Investments by global companies like Ecolab in Vietnam and Baker Hughes in Singapore are meant to better support the needs of local customers like McDonald’s and Shell with in-country production that is closer, faster, and less shipping-dependent.  

Consumer brands, too, like Colgate-Palmolive, L’Oreal, and Estée Lauder, generally produce in-country-for-country, in part because local suppliers are often better suited to meet regional customer tastes. In the extreme, factory-in-a-box examples from innovators like Nokia, GE Healthcare, and Southeast Grocers take this trend even further by getting as close to customers as possible, trading scale and low unit cost for responsiveness and customer-centricity. 

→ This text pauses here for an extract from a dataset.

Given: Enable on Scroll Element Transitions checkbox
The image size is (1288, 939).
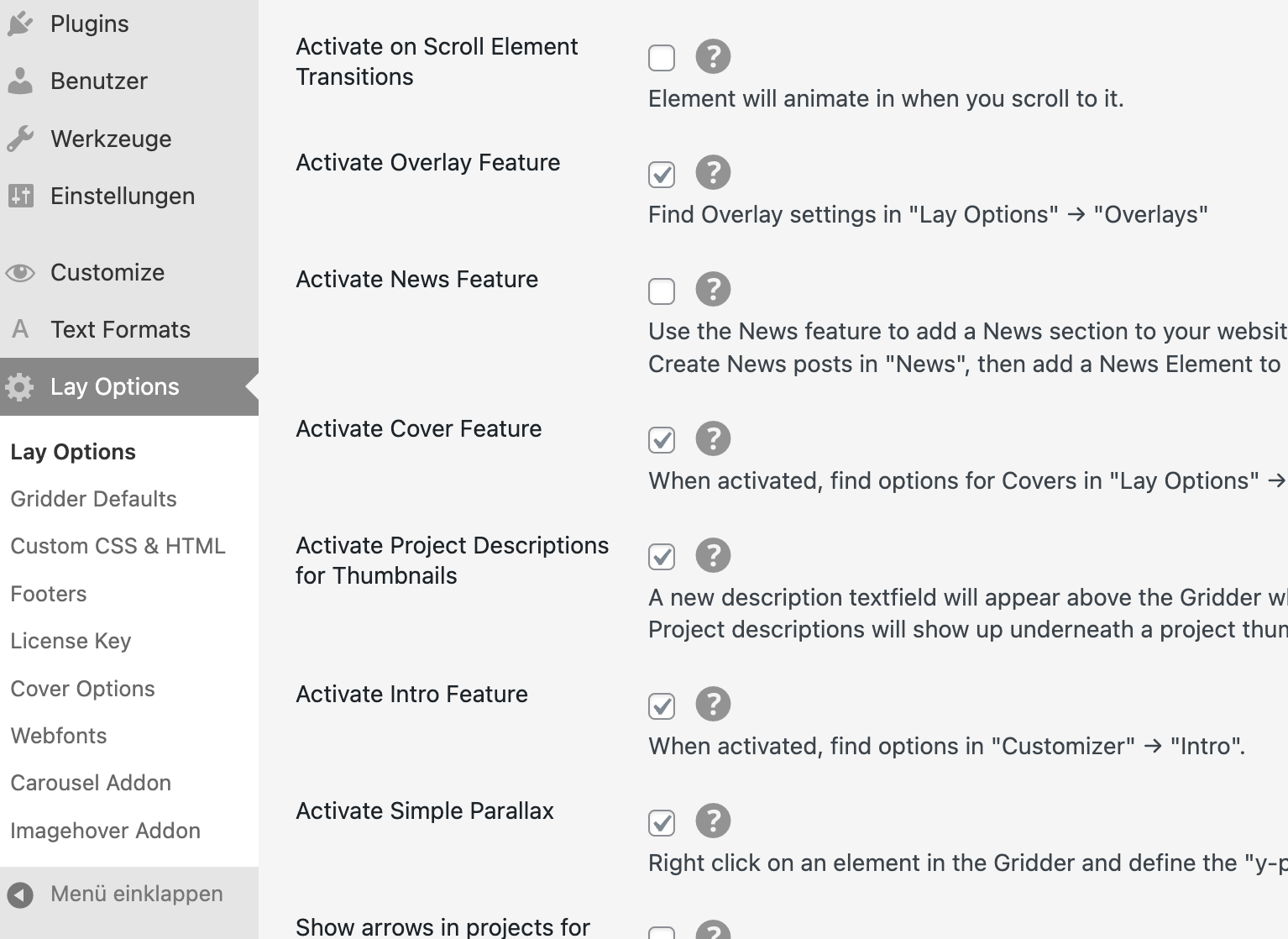Looking at the screenshot, I should pyautogui.click(x=662, y=58).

Sustainability Counts Too 

The BIS study left the impression that diversifying away from China is paradoxically lengthening supply chains. The practical truth is that business leaders are pushing for supply chains that source, make, and deliver with as little long-distance transportation as possible. Risk is certainly important, as the latest problems with Red Sea attacks have shown, but the bottom line is that long-haul shipping is costly, time-intensive, and carbon-heavy. 

A manufacturing site in Vietnam or Mexico means that at least some goods are one step closer to delivery as work-in-process inventory, traveling fewer miles as finished goods. And it’s even better when suppliers step up to serve those sites with locally produced input materials. In time, regionalized supply chains will spend less energy moving stuff and more energy making the right stuff in the right place at the right time. 

Twenty-first century resilience is not just about risk management.